Dunbar family loses water after seismic test
A Fayette County family suspects underground mapping for the oil and gas industry destroyed their well, but the company that is conducting the seismic mapping says it is unlikely the two are connected.
Julia Hair said she and her husband, James, their two adult children and 20-month-old grandson lost water hours after she heard a loud explosion and felt her house on Gettemy Road in Dunbar Township shake on Oct. 22.
"It was a big boom," Hair said. "The house shook. The next day, we didn't have water."
A friend loaned the family a 150-gallon tank to truck water to their home. In addition, Hair said she is using bottled water.
Hair said a Texas-based company, Global Geophysical Services, is setting off small explosives as part of underground seismic mapping. She said she agreed to let the company run cables on her 15-acre plot as part of the testing, but was unaware explosives were part of the process.
She said she did not immediately contact Global after she lost water because she wanted the contractor who drilled the well in 1997 to examine it first.
"We waited because I didn't want to blame them for something," Hair said.
The contractor, she said, determined the well had collapsed.
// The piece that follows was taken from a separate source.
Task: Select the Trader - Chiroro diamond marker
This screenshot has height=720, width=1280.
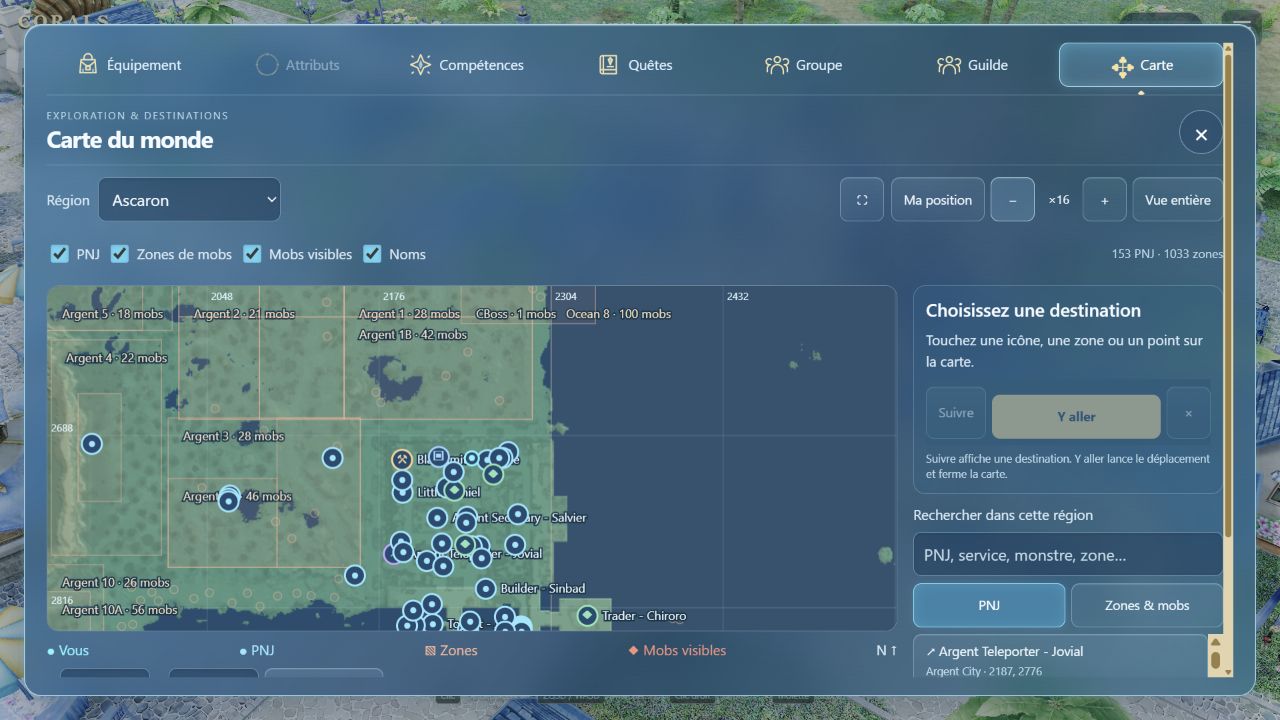Action: 587,615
Hair said she then contacted Global Geophysical, which according to its attorney has so far found nothing to indicate it was at fault.
"If we caused it, we'll fix it," said Christopher Graham, senior vice president and general counsel for Global Geophysical. "We want to be a responsible neighbor."
Graham said Global reviewed measurements it took during the testing and found that none of the explosive charges were strong enough to have damaged a well.
"The charts show everything was done outside the required distance, by a long shot, of either houses or wells," Graham said, noting the company is in compliance with standards set by the state Department of Environmental Protection.